Monday, 11 May, 2009

Westcountry motorists were issued with a fine every five minutes - raking in an estimated £5.7 million for the Government - according to latest figures released by the Home Office.

Devon and Cornwall Police issued a total of 119,000 tickets for motoring offences in 2007, second only to London's Metropolitan Police. It was also second in the table after dishing out 62,549 speeding tickets.

The Met, which has 31,000 police officers, serves a population of around 7.4 million people. Devon and Cornwall Police, which has 3,500 officers, serves an estimated 1.5 million people.

Geoffrey Cox, MP for Torridge and West Devon, described the figures as "extraordinary".

"It is alarming to hear that we are the second highest in the country," he said.

He added: "The public will be understandably suspicious of that level of fines and will want substantial reassurance that they are not for revenue-raising purposes."

In the Westcountry, £60 speeding fines rocketed from 42,467 in 2006, a rise of nearly 50 per cent.

Other recorded offences in 2007 included illegal parking (31,596), jumping traffic lights (6,279) and not wearing seat-belts (3,694). Fines - then £30 and £60 - raised an estimated £5.74 million for the Treasury.

Meanwhile, the Devon and Cornwall force was in the bottom 10 forces for the number of written warnings it issued to motorists.

It issued 138 warnings, all for unauthorised taking of theft of vehicles.

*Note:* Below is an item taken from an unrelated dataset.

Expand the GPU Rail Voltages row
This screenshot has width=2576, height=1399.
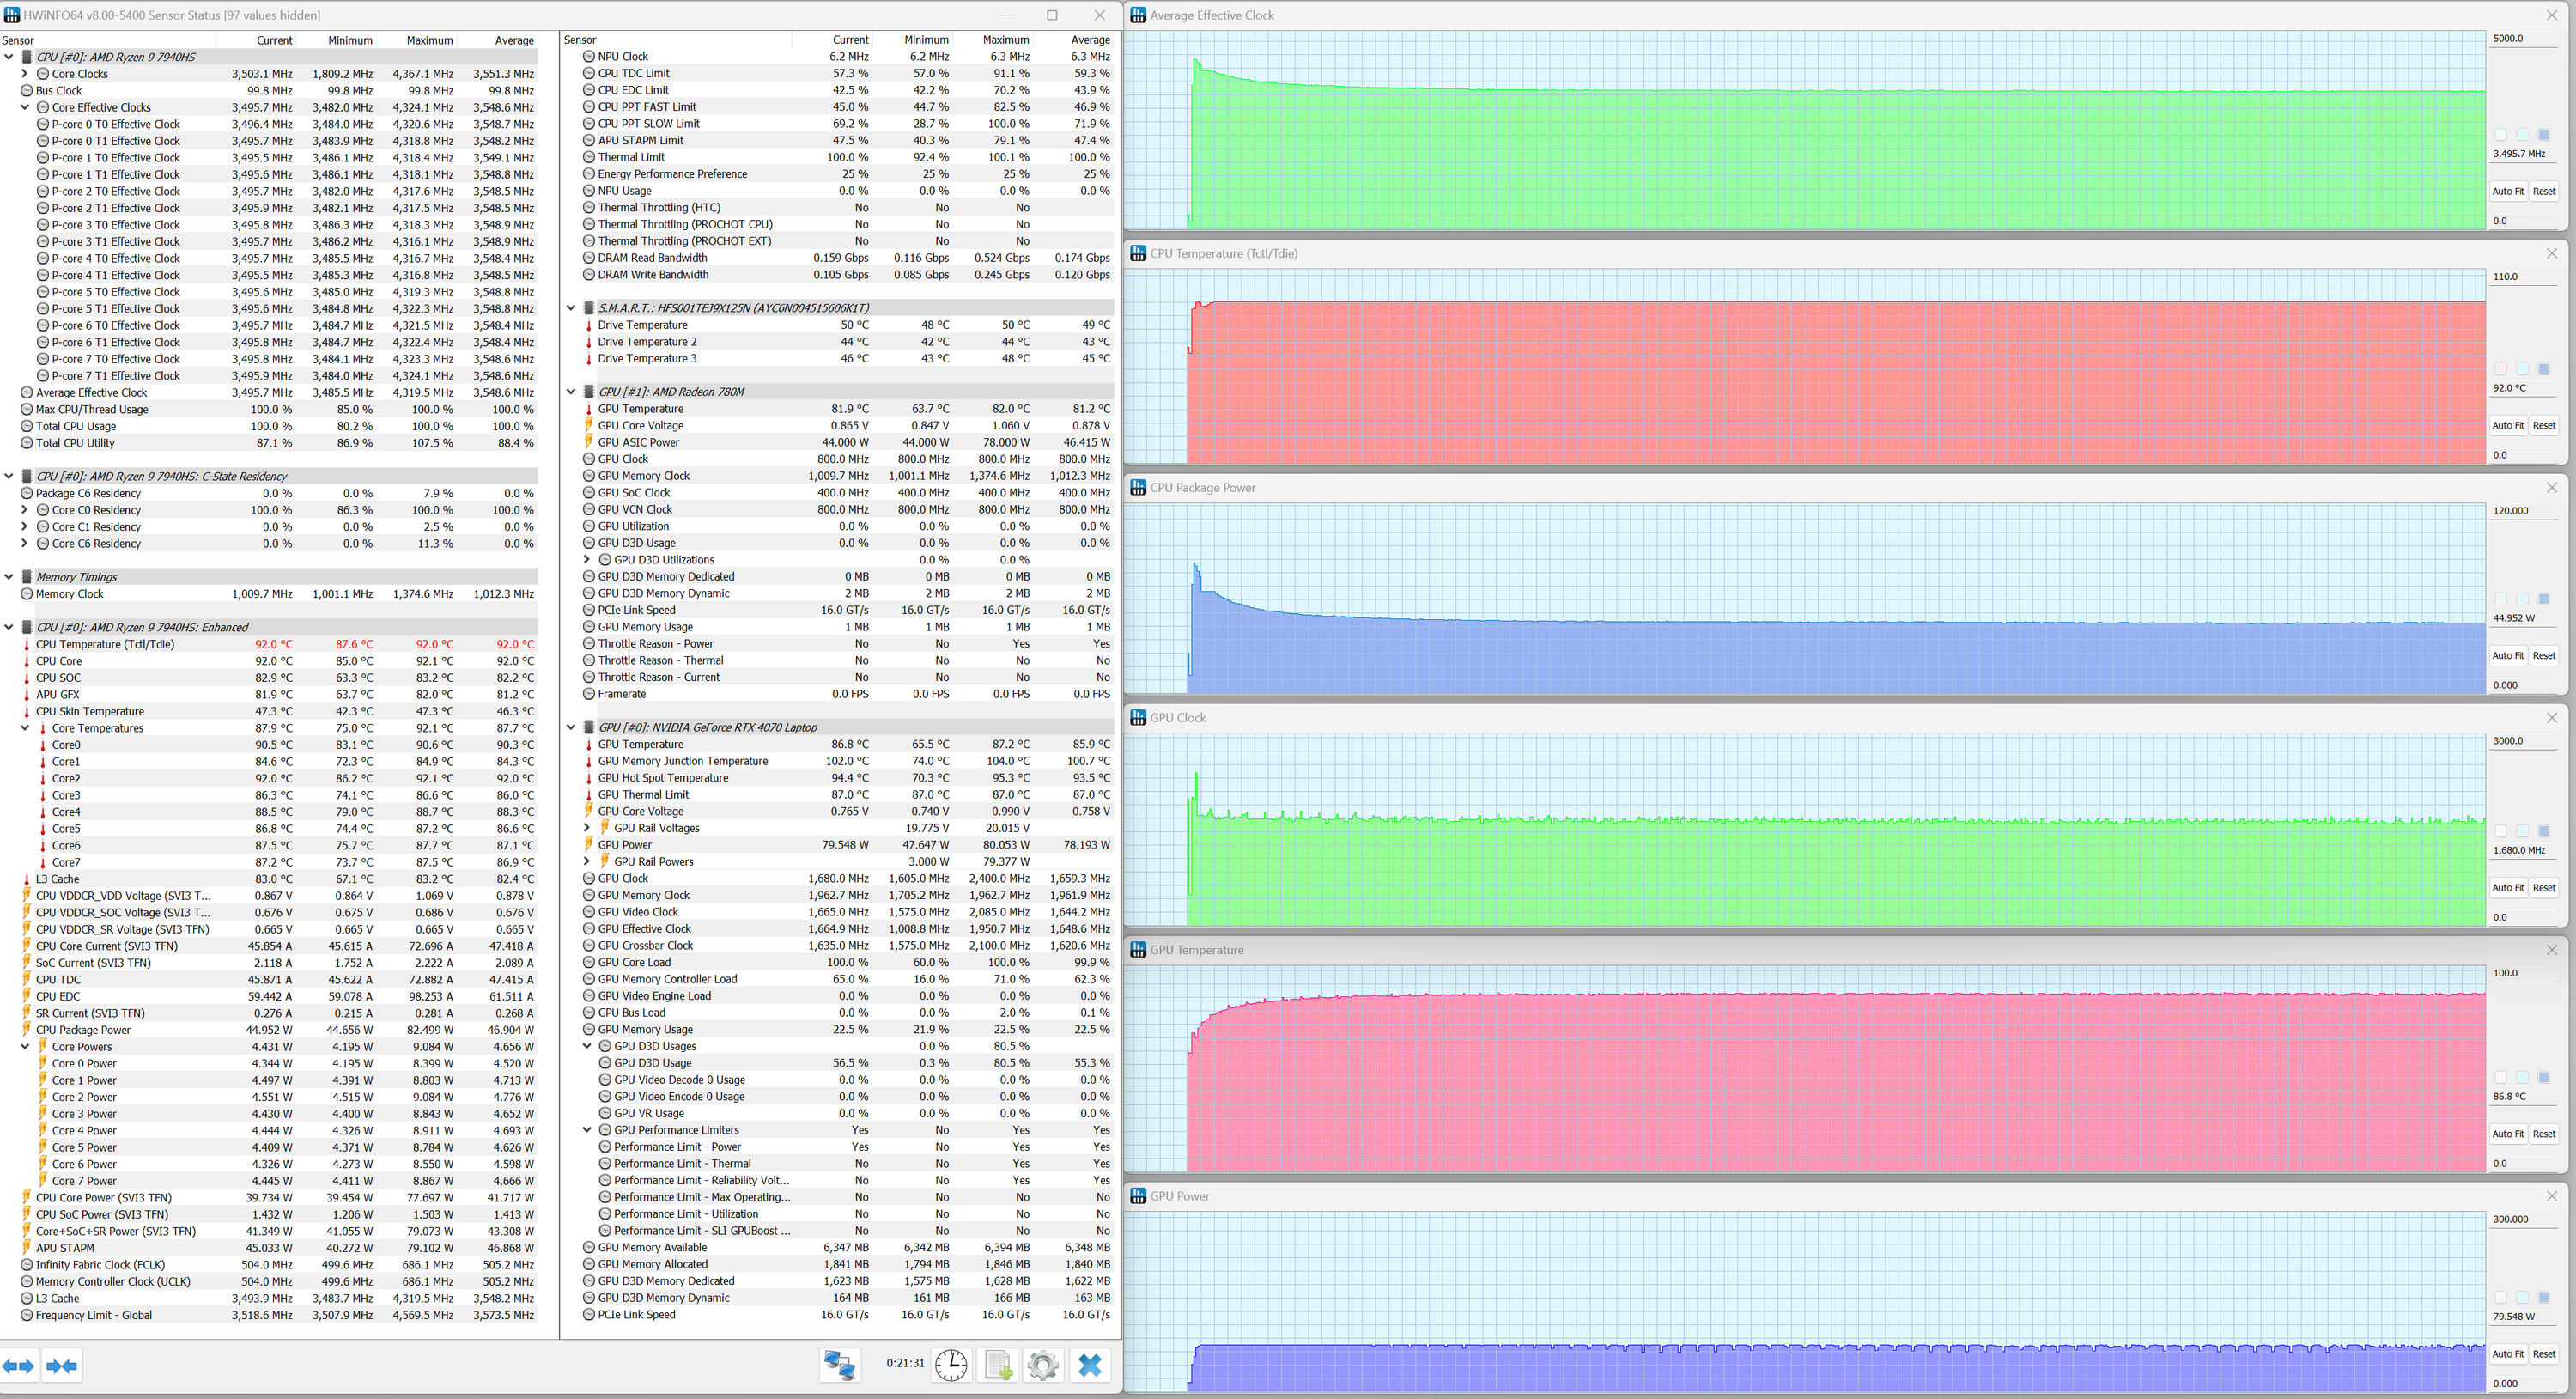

None was given to those caught exceeding the speed limit.

Mr Cox said: "It seems to me that if you are really interested in improving road safety, quite often a warning, a letter, or a word of caution at the side of the road is better at achieving that objective than simply issuing a fine which many people can ill-afford.

"People respond better to a mixture of carrot and stick and simply applying the stick of a ticket is, in my view, counter-productive."

Nationally, 2.39 million tickets were issued by police in 2007.

The Metropolitan Police issued the most at 167,960. Avon and Somerset Police handed out 95,346 fines and Dorset 45,895.

Superintendent Tim Swarbrick, from Devon and Cornwall Police's operations department, said there were "a number of reasons behind" the figures. He added: "One of the main reasons it is so high is that it was the last year when we were enforcing parking.

"When you have got the population tripling in the summer, you get a lot more cars causing obstructions in small villages.

"We are also the second largest force geographically in England and Wales after Dyfed Powys."

Supt Swarbrick went on: "Educating motorists is our preferred option but we will enforce where we need to."

He said that the force was involved in a number of projects to improve driver behaviour.

Enforcement was necessary if the force was to reduce the number of people killed and seriously injured on the region's roads every year.

"We lose approximately 80 people a year across Devon and Cornwall in road traffic collisions which may have been caused by people being distracted or travelling too quickly.

"That's more people than are in most pubs on a Friday night."

In the last 10 years, a total of 14.7 million speeding tickets have been handed out across the country, raising about £840 million in the process.

A total of 1,462,235 speeding fines were handed out to drivers in 2007, the latest figures available. That was double the 712,753 issued in 1997.

Matthew Elliott, chief executive at the TaxPayers' Alliance, said: "These figures show what motorists around the country have long suspected, that speed cameras are more of a cash cow than a means of administering justice.

"The fact that the number of fines is rising year on year also shows that fining is simply not an effective deterrent, and alternative methods of reducing drivers' speed should be examined."

David Ruffley , the Tory police reform spokesman, who obtained the latest figures, said: "Motorists have been treated as a cash cow and milked by a Labour Government desperate to fund a decade of spend, spend, spend.

"No wonder cameras on our roads are so unpopular with the British motorist.

"What has Labour done with this £840 million milked from the motorist?

"How much is actually put back into alternative road safety measures that do not involve speed cameras like cracking down on the scourge of uninsured drivers?"